Miss Revolutionary Idol Berserker

Posted on July 5, 2016 by Toothpicker There have been 0 comments



Amidst the Brexit storm, a Japanese company of 25 performers brought chaos and frenzy to the Pit at the Barbican; nonetheless it was still more predictable and endurable than the political turmoil that was unfolding during the week.

Part of LIFT Festival 2016, the sold out 45-minute show Miss Revolutionary Idol Berserker pays tribute to the Japanese subculture – "otagei" (オタ芸) or "wotagei" (ヲタ芸) – the geeky dance routines performed by superfans to their Japanese pop idols.

Founded by Tokyo-based artist Toco Nikaido, the show is neither theatre nor pop concert; though it is certainly a stimulating form of entertainment that enhances the senses.






Before the show, we were warned about the noise level and water guns, and so we were given rain ponchos and ear plugs as our 'protections'. Once inside the theatre, it was interesting to see how the entire space – walls and seats – were all covered in plastic sheets!

Aside from the introduction at the beginning, I can't explain what really went on in the following 40 minutes. I saw the energetic performers danced, sang (in Japanese), jumped, clapped, sprayed water and threw objects at the audience, and ran around urging the audience to join in. It is mad, anarchistic, bewildering, and overwhelming. There is no narrative to the piece, and you are supposed to immerse yourself in the commotion and go with the ride.

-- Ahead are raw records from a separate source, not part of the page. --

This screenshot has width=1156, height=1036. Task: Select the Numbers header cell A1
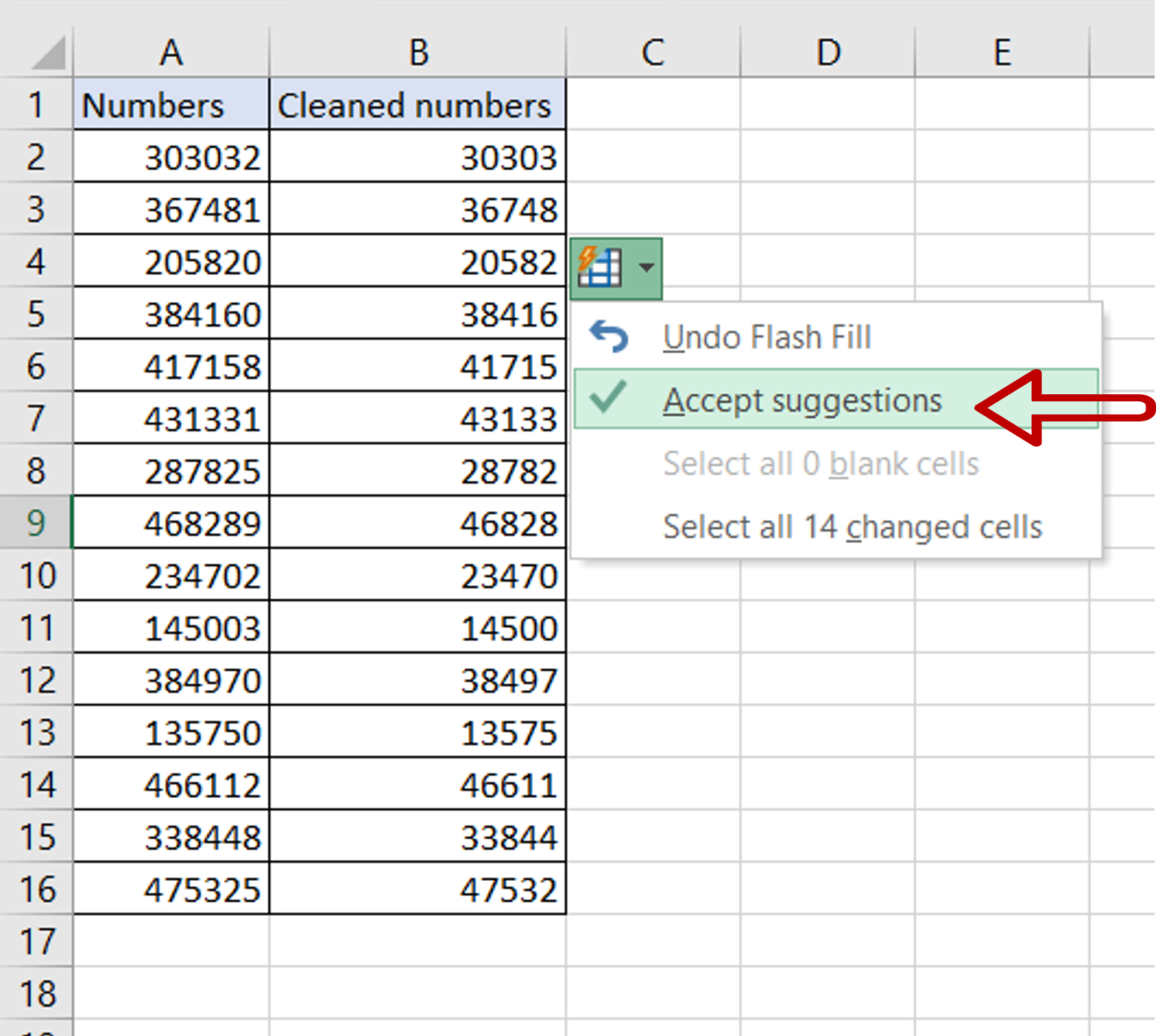point(171,105)
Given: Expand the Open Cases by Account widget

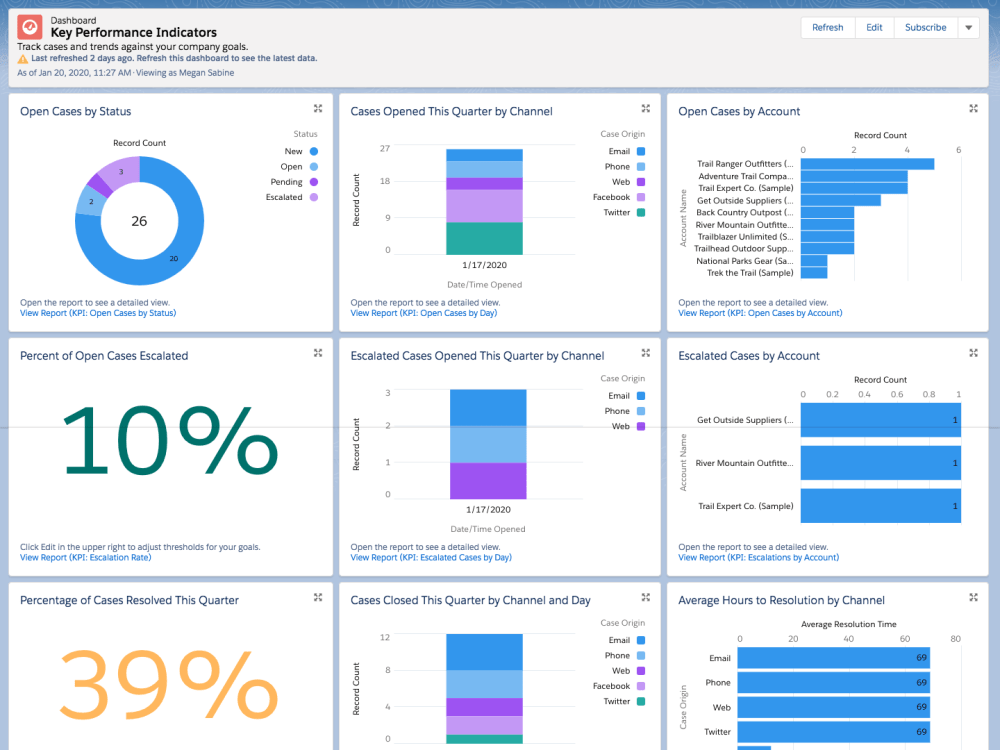Looking at the screenshot, I should (x=973, y=108).

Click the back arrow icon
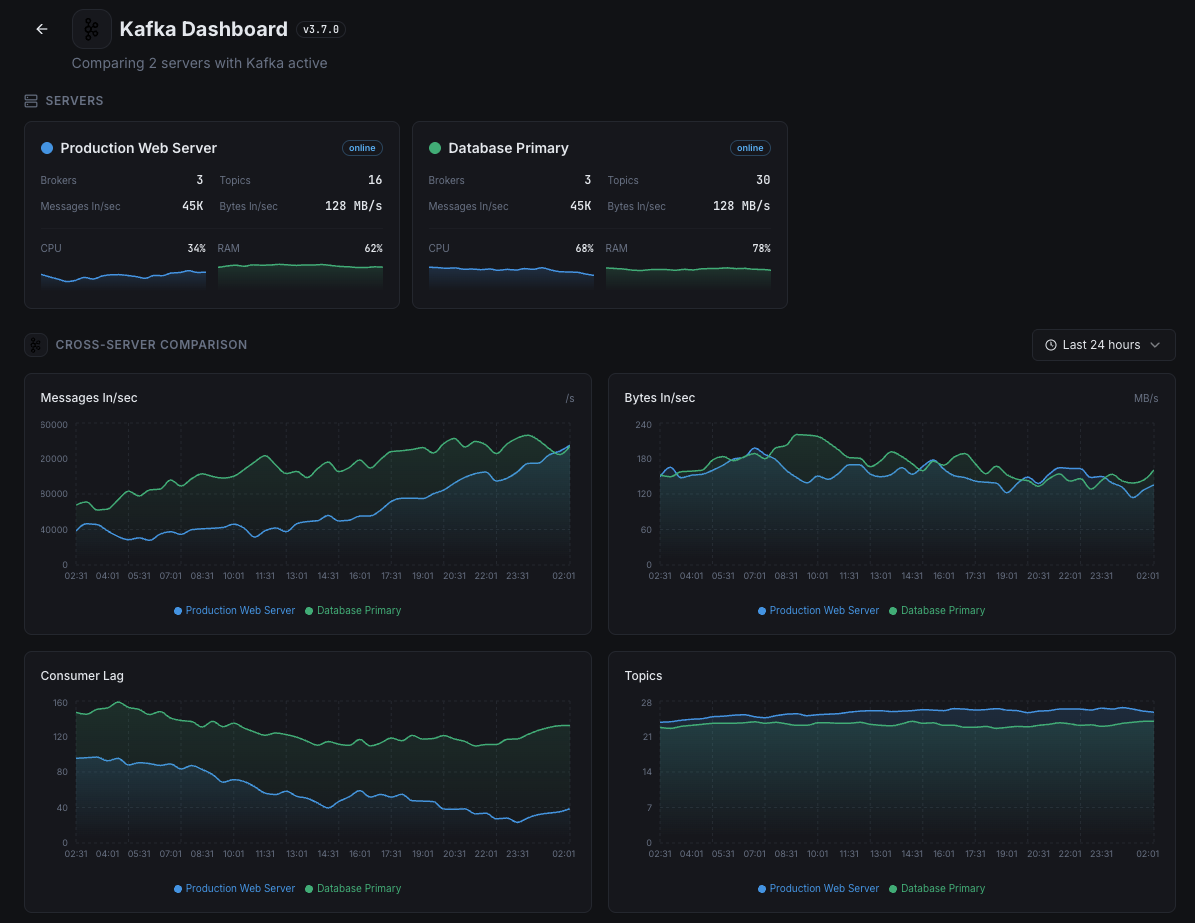pos(42,29)
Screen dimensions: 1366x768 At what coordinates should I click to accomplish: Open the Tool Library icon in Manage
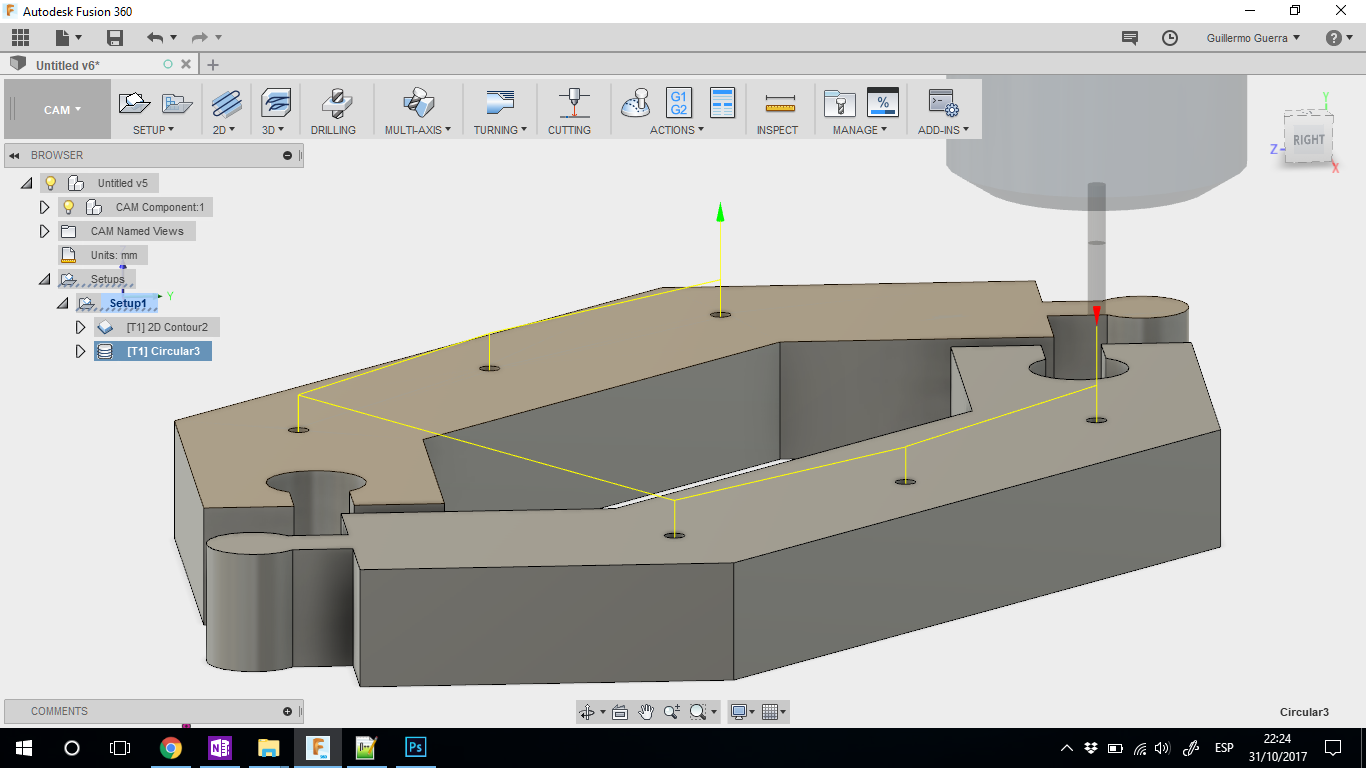pos(838,103)
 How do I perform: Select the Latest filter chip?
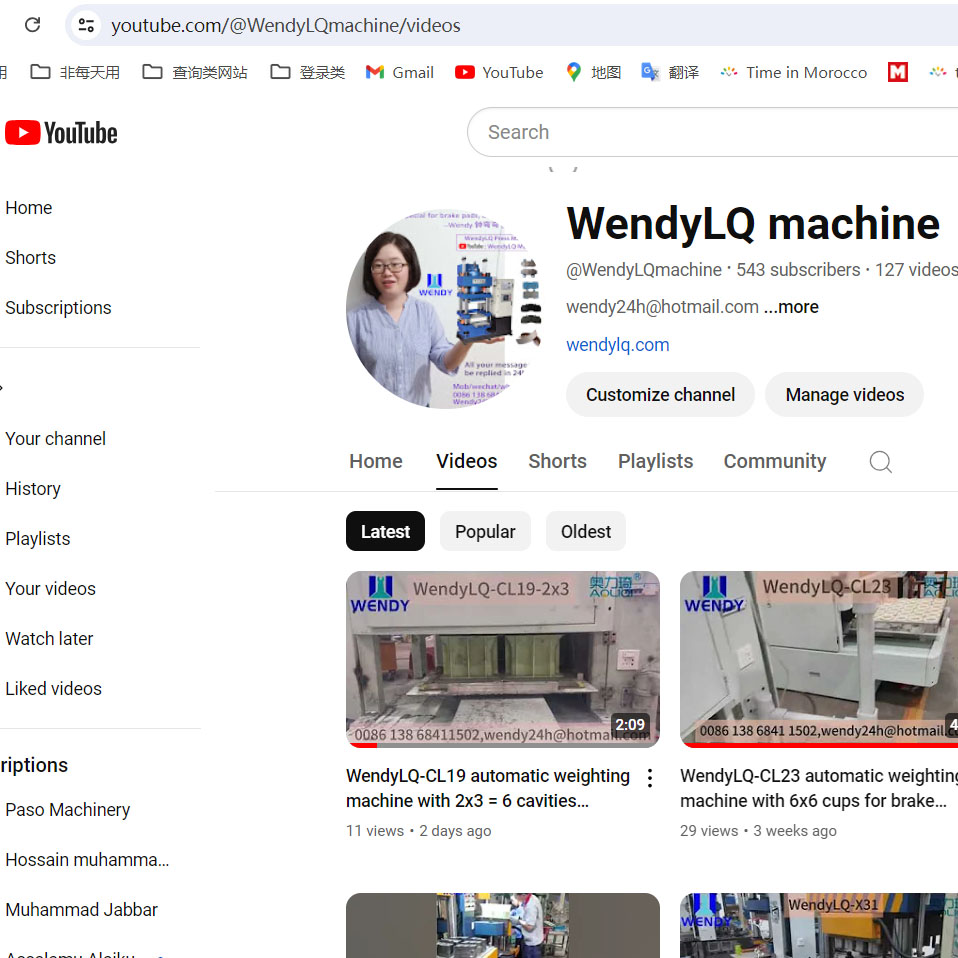385,532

As much as I enjoyed the show, I felt that it could have been crazier! Something was lacking for me, and I can't even pinpoint what it is. However, I appreciated the effort of the performers, especially when they lined up in the corridor to greet us individually as we left the theatre.

As I mentioned, the show is not intellectual, it is a show where you can unwind and act silly, so what more can you ask for when the world outside is even more chaotic than inside the theatre?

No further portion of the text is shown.